Zu den Kennzeichen des Endes gehörte nach den alttestamentlichen Erwartungen die Ausgießung des Geistes (Joel 3,1) – und die frühen Christen waren der Meinung, dass genau dies sich in ihrer Zeit erfüllte (Apostelgeschichte 2,17f. 33). Vor diesem Hintergrund sprach Paulus in einer leichten Abwandlung davon, dass die Liebe Gottes durch den Heiligen Geist in die Herzen der Gläubigen ausgegossen sei (Römer 5,5). Das Ende war schon angebrochen, auch wenn sein letzter Vollzug noch ausstand. Paulus lebte in einer deutlichen Spannung zwischen schon vollzogener Wirkung des Endes und noch zu erwartender voller Erfüllung der Hoffnungen, und es ist diese Spannung, die seine Aussagen trägt. Tatsächlich sind viele Aussagen bei ihm auf den einzelnen Glaubenden bezogen – etwa auch die zum Wohnen des Geistes in den Glaubenden (Römer 8,9–11).

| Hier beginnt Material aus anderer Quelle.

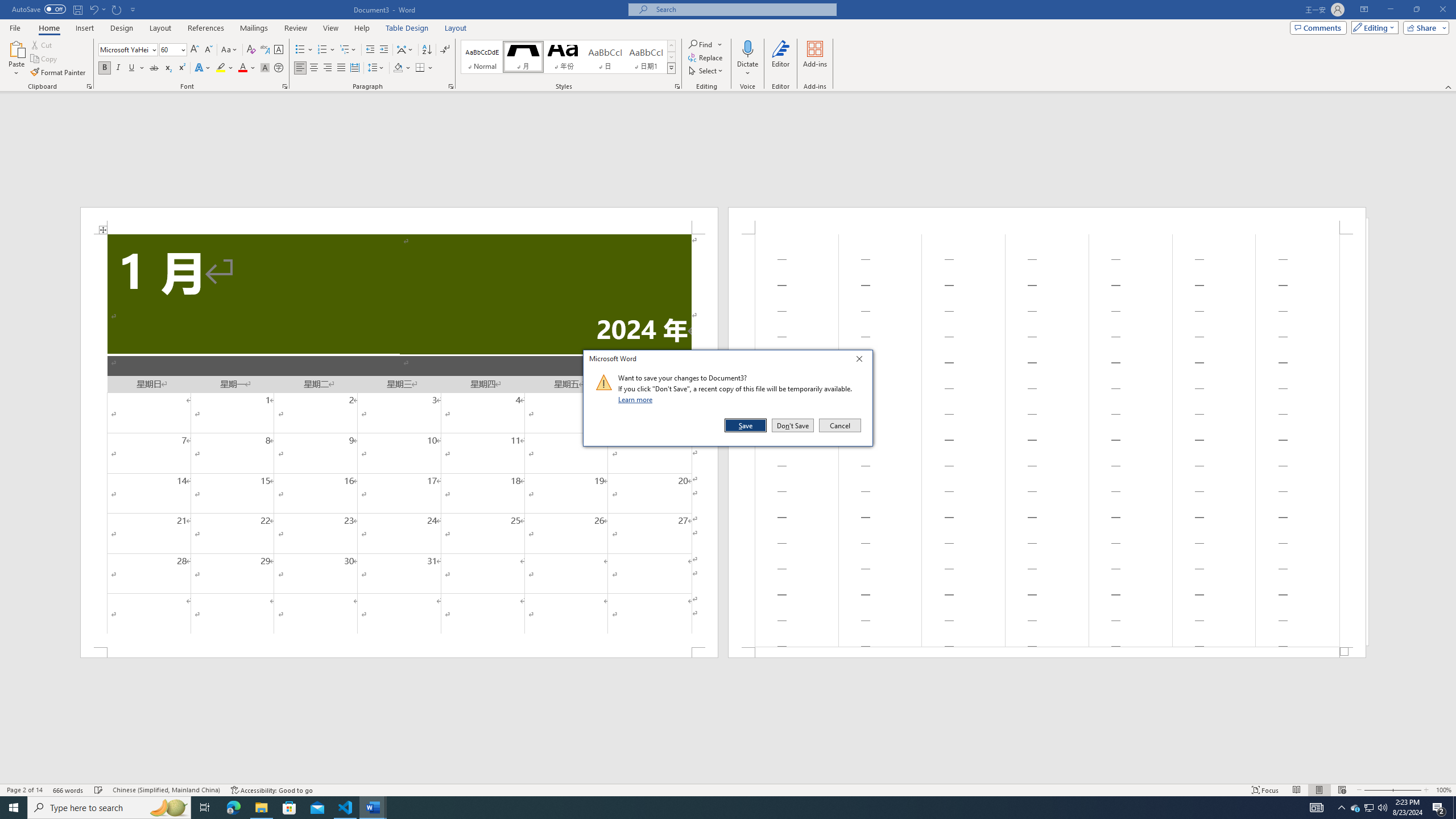
AutoSave (38, 9)
Distributed (354, 67)
Justify (340, 67)
Microsoft Edge (233, 807)
Footer -Section 1- (1046, 652)
Row Down (670, 56)
Text Effects and Typography (202, 67)
Multilevel List (347, 49)
Language Chinese (Simplified, Mainland China) (165, 790)
Comments (1318, 27)
Mode (1372, 27)
Character Shading (264, 67)
File Explorer - 1 running window (261, 807)
Change Case (229, 49)
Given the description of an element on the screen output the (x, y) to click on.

Aber so, wie hier der Plural steht, also jeder einzelne im Rahmen seiner gemeindlichen Gemeinschaft angesprochen ist, so kann Paulus gerade bei denjenigen Aussagen, die die Nähe Christi ausdrücken, zwischen Einzelnem und Gemeinde wechseln: Nicht nur der einzelne Glaubende ist Tempel Christi (1. Korinther 6,19), sondern auch die ganze Gemeinde (ebd. 3,16f.): Dass der Geist Gottes in den Glaubenden wohnt, ist ein Kollektivphänomen, und es ist ein Phänomen, das nichts mit einer bestimmten Anlage des Menschen zu tun hat, sondern es ist Ausdruck einer den Menschen verwandelnden neuen Zeit, die alles umgestaltet. Die ganze Situation des glaubenden Menschen ist durch Jesus Christus eine neue geworden: Statt verloren zu sein, ist er gerettet (1. Korinther 2,15; 4,3), statt in der Finsternis lebt er im Licht (1. Thessalonicher 5,4–5). Paulus spricht also nicht wie die oben genannten christlichen mystischen Schriftsteller von punktuellen Durchbruchserfahrungen, er spricht auch nicht, wie wir weiter unten noch sehen werden, von Seelenbestandteilen, die den Menschen immer schon mit Gott verbinden und nur freigelegt werden müssen, sondern er spricht von der Veränderung der gesamten Seinswirklichkeit der Menschen im Angesicht des Endes.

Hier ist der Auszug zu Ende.